Any seasoned high-school sports coach expects a few jeers and gibes from the stands, where many spectators are so young, their passion outweighs their politeness.

But the trash talk turned bloody outside Olney High School Thursday afternoon after sour fans of Olney's boys' basketball team attacked the victorious Frankford players and coach in the parking lot after the game.

"When we came out as a team [to board the bus home], it was crazy. One of our [adult] fans got jumped right away; he got beat up pretty bad," Frankford coach Ben Dubin said. "Everywhere you looked, there were fights going on, six to eight at a time. I got hit three times, [including] once to the face, but they didn't catch me flush."

Player Omar Askia was hit so hard in the face his eye swelled shut, Dubin said. Player Harold Hicks went home with a bloody mouth after catching a sucker-punch, Dubin said. Olney fans even appeared to be fighting each other, he added.

Lamar Poole, a Philadelphia police officer who was off duty, attended the game to cheer on his son Steffon, a Frankford player.

"It was crazy - very crazy," said Poole, who was a star basketballer at Thomas Edison in the early 1990s. "There had to be 50 to 100 people out there, attacking the Frankford players . . . I stayed up at the top of the steps with my son, making sure nobody came after him."

The violence came after escalating tension inside the gymnasium, where many spectators refused to sit in the stands, witnesses said.

Dozens crowded the sidelines, prompting frustrated referees to repeatedly halt the game to restore order, witnesses said.

When a Frankford player dunked a ball, Dubin said, an Olney fan standing behind that basket growled at him: "Stop trying to disrespect our team. We're gonna f--- you up after the game!"

Dubin heard a referee, running downcourt during the game, shout to an Olney staffer: "This is disgraceful!"

School district spokesman Fernando Gallard said four adults - including a school police officer - were at the game to ensure order.

But there were just too many misbehaving.

Refs finally ended the game with more than a minute left on the clock because unruly fans wouldn't cooperate, witnesses said. Frankford won, 74-51.
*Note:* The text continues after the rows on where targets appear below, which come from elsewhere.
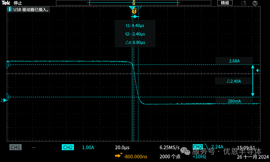Image resolution: width=270 pixels, height=162 pixels.
Task: Click the trigger level arrow on right edge
Action: (x=258, y=71)
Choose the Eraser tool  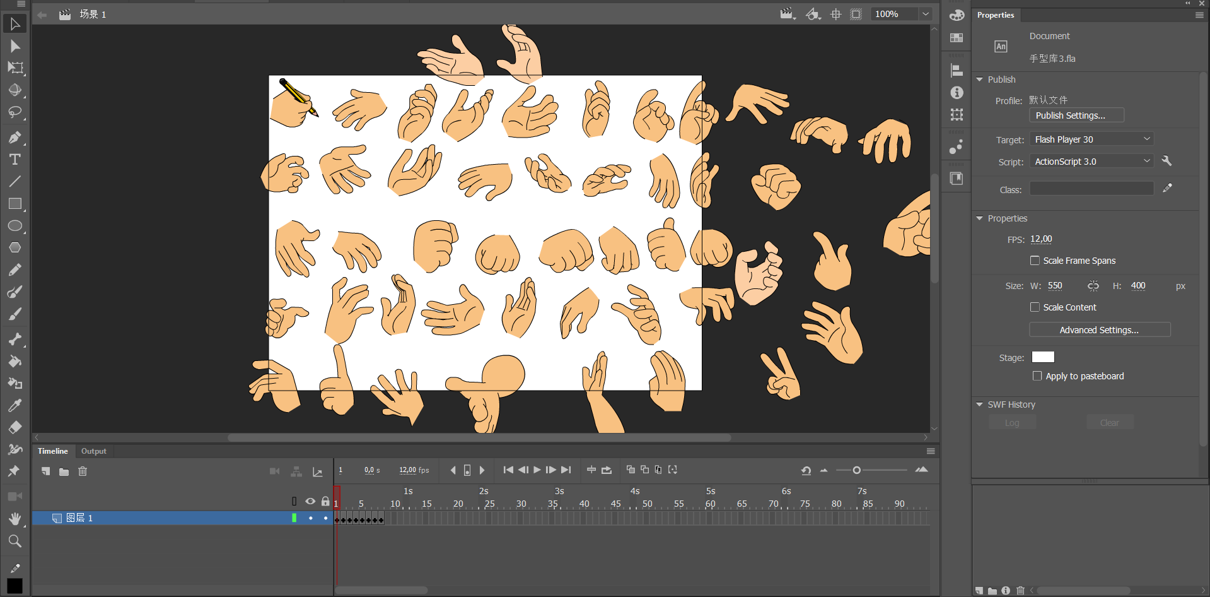15,427
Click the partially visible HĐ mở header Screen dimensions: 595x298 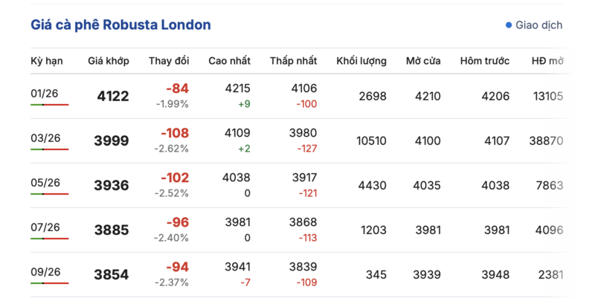[x=547, y=61]
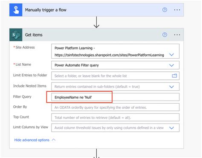Open help for Get items action
The height and width of the screenshot is (158, 202).
click(164, 35)
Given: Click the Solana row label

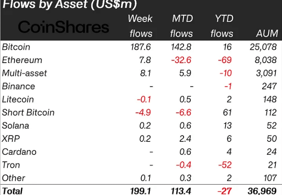Looking at the screenshot, I should (x=15, y=125).
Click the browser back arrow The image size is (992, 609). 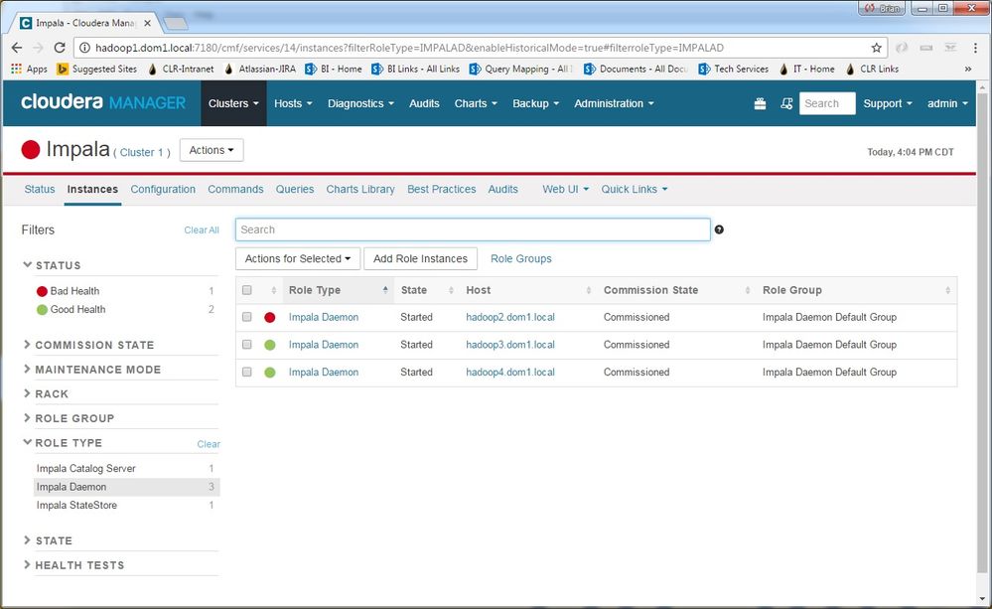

Police reported several disorderly-conduct arrests.

Gallard said district officials are investigating the incident and will discipline any students identified as offenders and refer others to police for punishment.

"We cannot allow something like this to happen again," Gallard said. "We want our students and our guests to know we are serious about this and will not tolerate it."

Assaulting a school official - in this case, Dubin - can result in expulsion and criminal charges, he added.

Witnesses agreed most of the misbehaving fans appeared to be Olney alumni and young adults from the neighborhood, and not current students.

Olney Coach Jeff McKenna lamented fans' behavior as an unwelcome blow to his school's and team's reputation.

"My team and Frankford's team are all friends with each other. The kids for both teams played hard and acted like gentlemen," said McKenna, who also teaches history at Olney. "This was young adults from the neighborhood acting badly. It's not a basketball or even a school issue. It's just sad that they make us look bad."